Much has been written about the overstocking faced by large retailers such as Walmart (NYSE: WMT) and target (NYSE: TGT) and online-only outlets such as Amazon (NASDAQ: AMZN), but that didn’t hurt the outlook for holiday sales, it just lowered expectations.

Deloitte forecast holiday sales in September this year will grow by 4-6%., totaling between $1.45 trillion and $1.47 trillion between November and January. This follows an increase of 15.1% in 2021. Deloitte also predicts that e-commerce sales will grow 12.8% to 14.3% year-over-year to reach between $260 billion and $264 billion this season. This year, compared to previous seasons, will be quieter, but it can still create a festive mood.

“The lower projected growth for the 2022 holiday season reflects the slowing economy this year,” he explained. Daniel Bachman, Deloitte’s US economic forecast. “Retail sales are likely to be further impacted by reduced demand for consumer durables, which have been a major part of pandemic spending. However, we expect higher spending on consumer services such as restaurants as the impact of the pandemic continues to diminish.”

He added that “inflation will also help boost dollar sales, although retailers will see less growth in sales.”

Now, a report has emerged that suggests small and medium-sized businesses may be particularly benefited this season.

Capterra, a business software company, surveyed 306 small and medium-sized retail businesses Holiday 2022 Retail Preparedness Survey to gauge their views on the season. While large retailers have plenty of inventory, supply chain issues over the past two years have made life difficult for small and medium-sized businesses.

Inventory on hand

Among the key findings: 75% of small and medium-sized businesses believe they have the right amount of inventory, and 63% expect higher profits for the holidays compared to 2021. The amount of advertising on social networks will increase, with 61% of small and medium-sized businesses noting that they expect to increase their marketing spend on social. Forty-five percent expect to offer more holiday deals this year to entice shoppers struggling with inflation.

Small and medium-sized businesses are increasingly targeting Gen Z and Gen Alpha shoppers, anticipating that spending may be cut among older shoppers, but not among younger generations with young children, or among teenagers and young adults.
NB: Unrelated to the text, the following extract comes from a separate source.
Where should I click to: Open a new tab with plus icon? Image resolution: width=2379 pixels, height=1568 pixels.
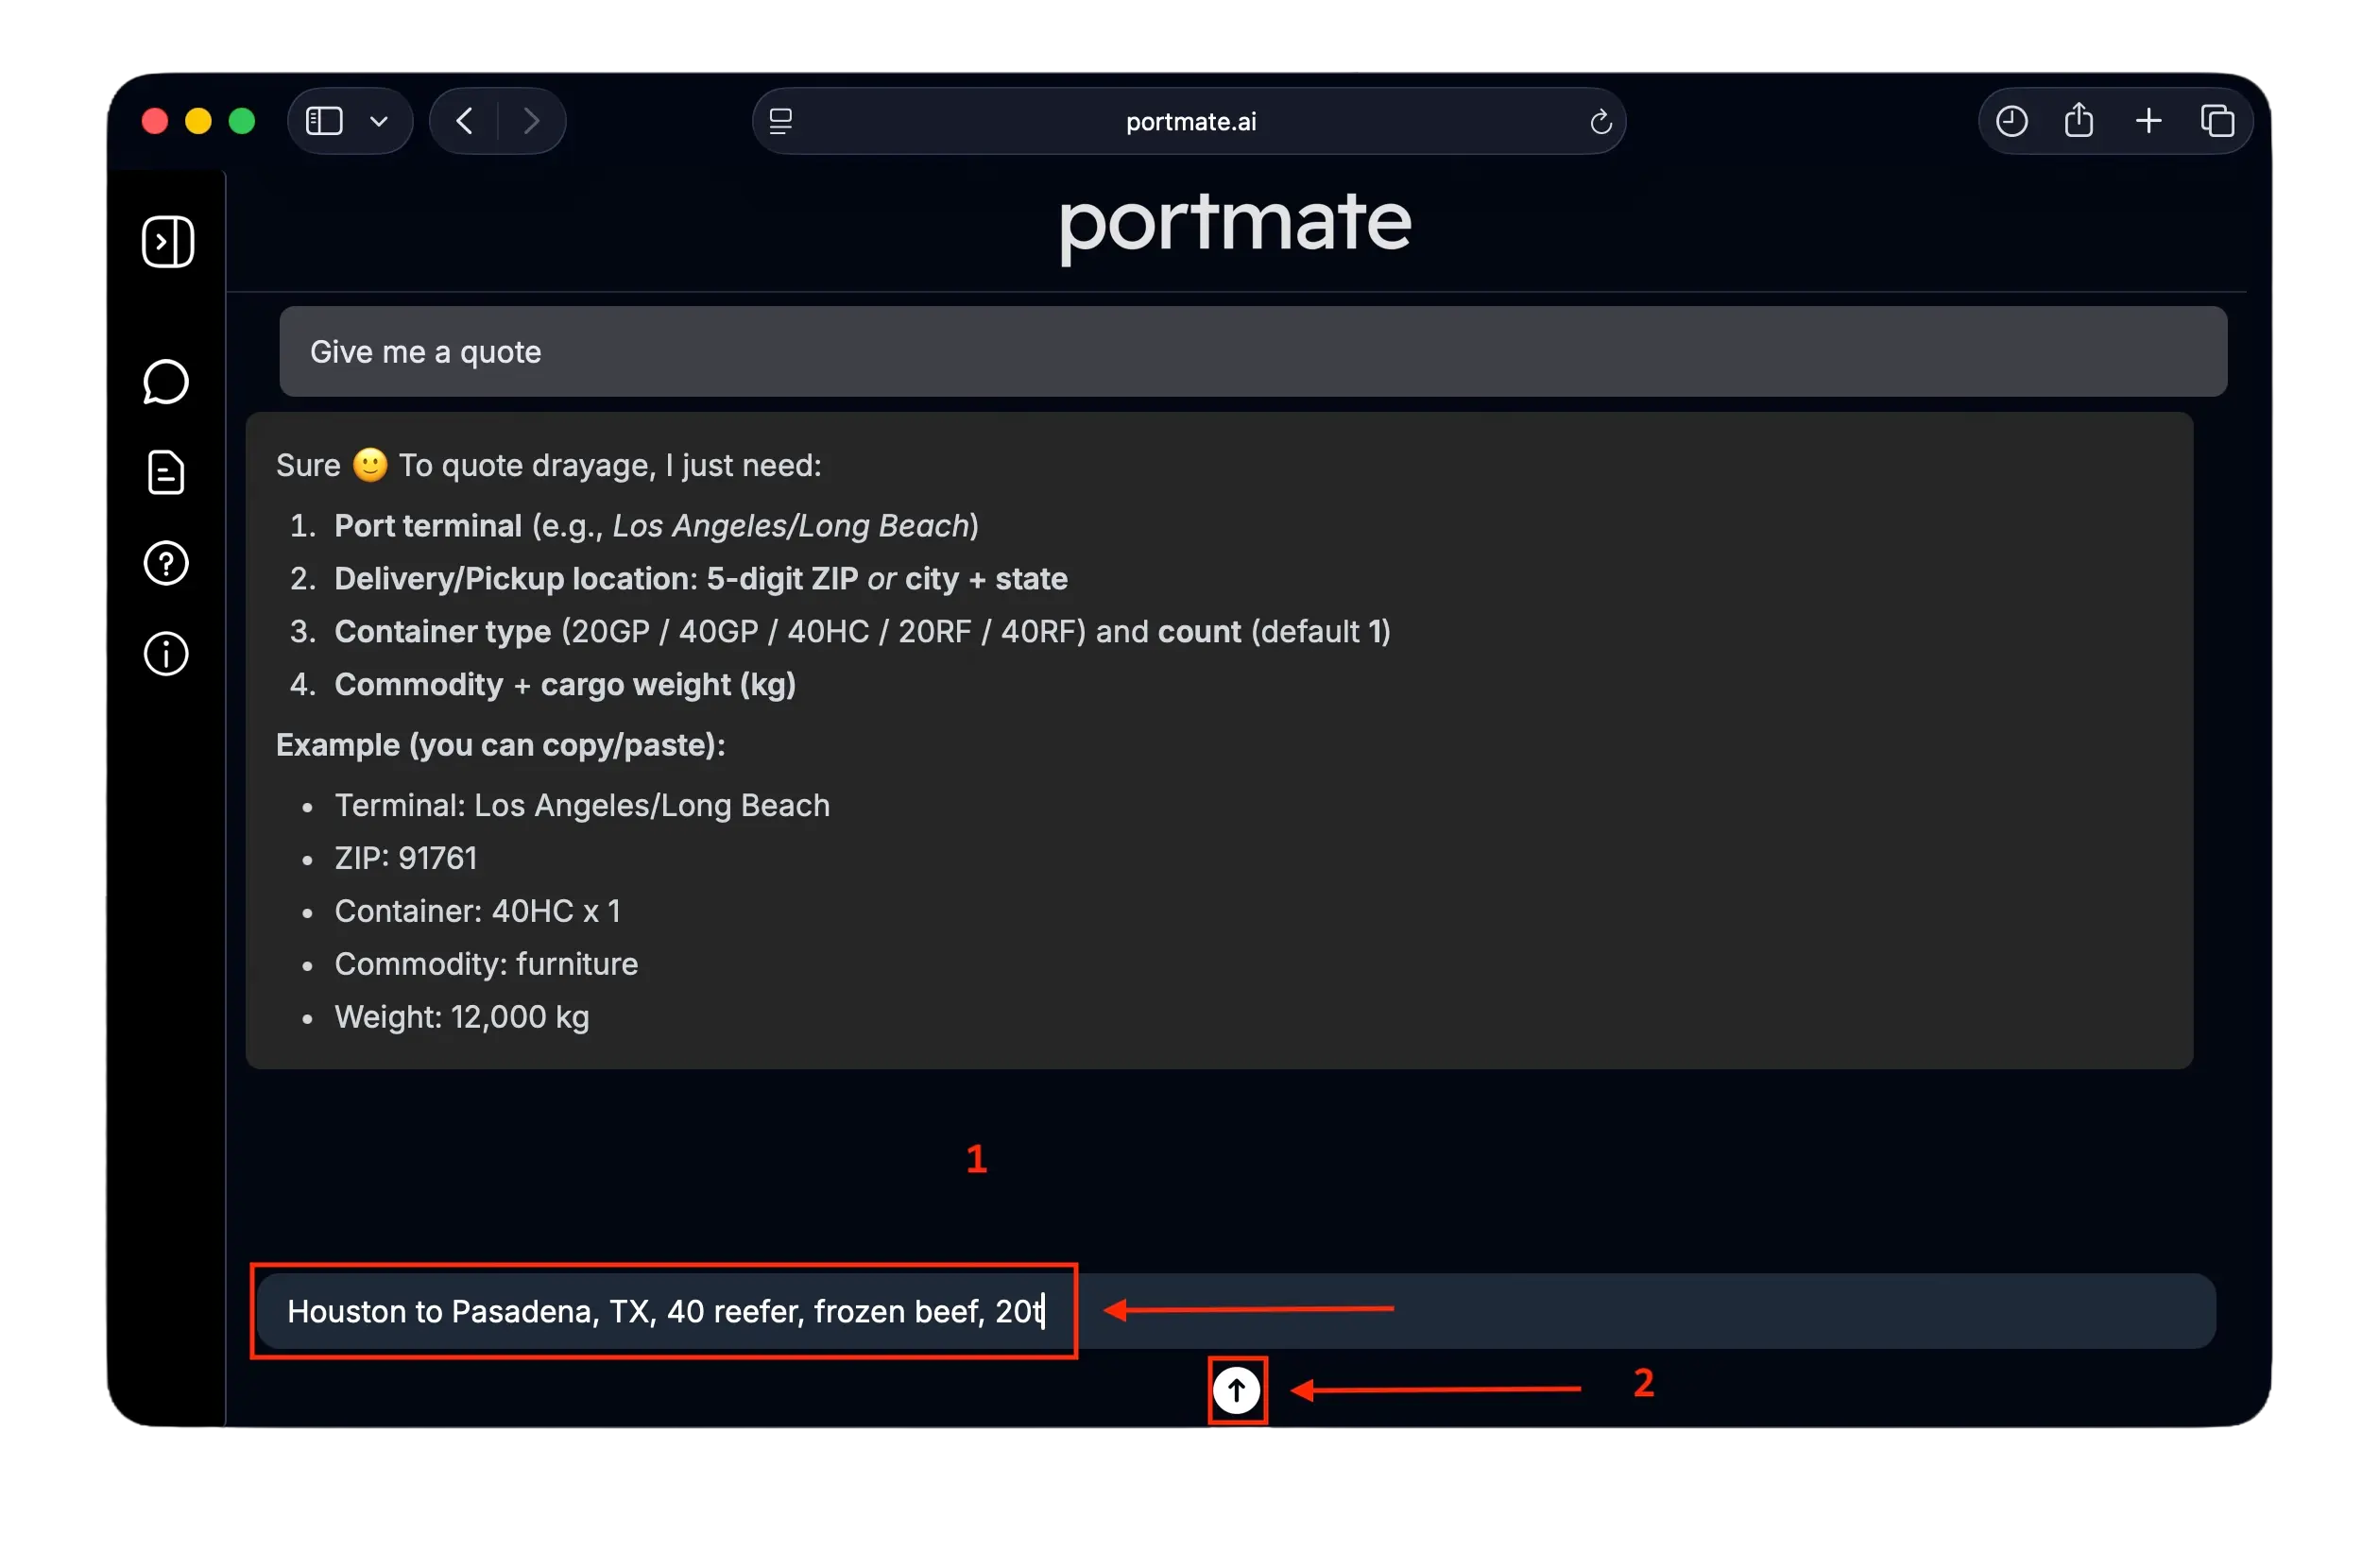click(2148, 121)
Retailers targeting these age groups expect to see higher seasonal returns compared to 63% of those targeting millennials and 54% of Gen X and Boomer audiences.

In addition to increased social media spending, 85% of SMBs expect to increase holiday marketing spending through one or more channels, including e-commerce marketplaces and search engine optimization.

“From active inventory management to social media marketing, SMBs are doing everything they can to get clicks and traffic this holiday season,” said Molly Burke, senior retail analyst at Capterra. “Whether consumer spending supports SMB forecasts remains an open question, although most retailers remain confident they will enter 2023 with healthy holiday profit growth compared to larger retailers.”

Hybrid operations are more optimistic

Retailers with both digital and physical stores are more optimistic, with 68% expecting profits to grow this year, compared to 59% of e-only businesses and 51% of brick-and-mortar businesses. Among those businesses that operate both online and offline, 62% expect their online channels to perform better in 2021, while only 38% expect their stores to do the same the most.

“All this SMB optimism is extraordinary, given that experts expect nationwide retail sales to grow minimally, if at all, after adjusting for inflation, and Gartner finds that roughly a third of U.S. consumers will spend less during the holidays this year.” , – said Burke.

Buying inventory early can be a boon for small and medium-sized businesses. Learning from last year’s supply chain chaos, more SMBs ordered this holiday inventory earlier this year. Among those who were in time for the start of the season, 89% said they were in balance and only 3% said they were overstocked, compared to 67% and 8%, respectively, who ordered at the same time last year. year. Of those who have delayed a purchase, only 27% said they had a balanced inventory, 33% said they did not have enough, and another 33% were unsure of their status.

Delivery delays

Even hoping for a good season, SMEs face headwinds. The survey found that more small and medium-sized businesses will be offering delivery discounts this year to try to compete with big brands – many of which offer free next-day and in some cases even same-day delivery.

Capterra noted that 55% of holiday shoppers do not want to pay for shipping, but SMBs continue to lag in this area, with just over half expected to offer free shipping. Only 16% of small retailers will offer same-day or next-day delivery. With online shopping and consumer appetite for lightning-fast delivery showing no signs of slowing down, fast last-mile logistics represents a much-needed growth area for smaller retailers in the near future.

Click to see other articles by Brian Strait.